What benchmark would you build for “reply quality” in SDR generation? [D]

Reddit r/MachineLearning / 5/1/2026

💬 OpinionIdeas & Deep AnalysisTools & Practical Usage

Key Points

  • The author is trying to benchmark the “reply quality” of AI-generated outbound SDR emails and follow-ups, but finds that common metrics (reply rate, reply sentiment, accuracy, editing needed, and spam-likeness) each fail to capture what “good” truly means.
  • They note that optimizing for reply rate can produce clickbaity but low-quality messages, while optimizing for factual accuracy can yield technically correct emails that still fail to engage.
  • Current internal practicality focuses on time-to-approve/send after human review, but the author argues this is a proxy rather than a direct measure of message quality.
  • The post asks what benchmark should be built, including whether it should be a single metric or a composite score and whether evaluation should be offline (benchmarks) or based on live campaign results.
  • Overall, the discussion frames reply-quality evaluation as a core, metric-driven problem where the “right” objective function is crucial for effective optimization.

Working on evaluating some AI-generated outbound (SDR-style emails along with follow-ups), and I’m running into a weird problem. Everyone talks about better personalisation or higher reply rates, but when you actually try to benchmark quality it gets messy fast.

A few things we’ve looked at:

a)reply rate (obvious, but noisy with a delayed signal)

b)positive vs negative replies (hard to label cleanly at scale)

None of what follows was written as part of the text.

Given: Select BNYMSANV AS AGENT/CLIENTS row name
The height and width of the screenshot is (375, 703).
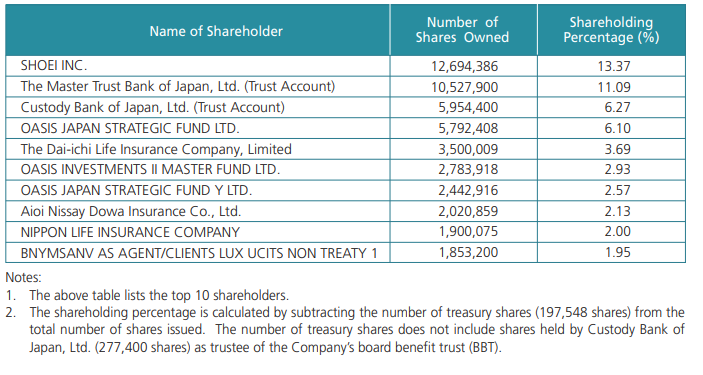Looking at the screenshot, I should click(x=199, y=253).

c)factual accuracy about the prospect/company

d)how much editing a human has to do before sending

e)whether the message sounds human enough to not trigger spam radar

The issue for me at least, none of these fully capture “this is a good outbound message”. You can optimise for reply rate and end up with clickbaity nonsense. You can optimise for accuracy and get something technically correct but completely dead. Right now the most practical metric internally is probably the time to approve/send after human review process, but that feels like a proxy, not the thing itself. If you had to build a proper benchmark here, what would you optimise for? This seems like one of those problems where everyone says the metric isn''t important, but it seems like the core element.

  • single metric or composite?
  • offline eval vs live campaign data?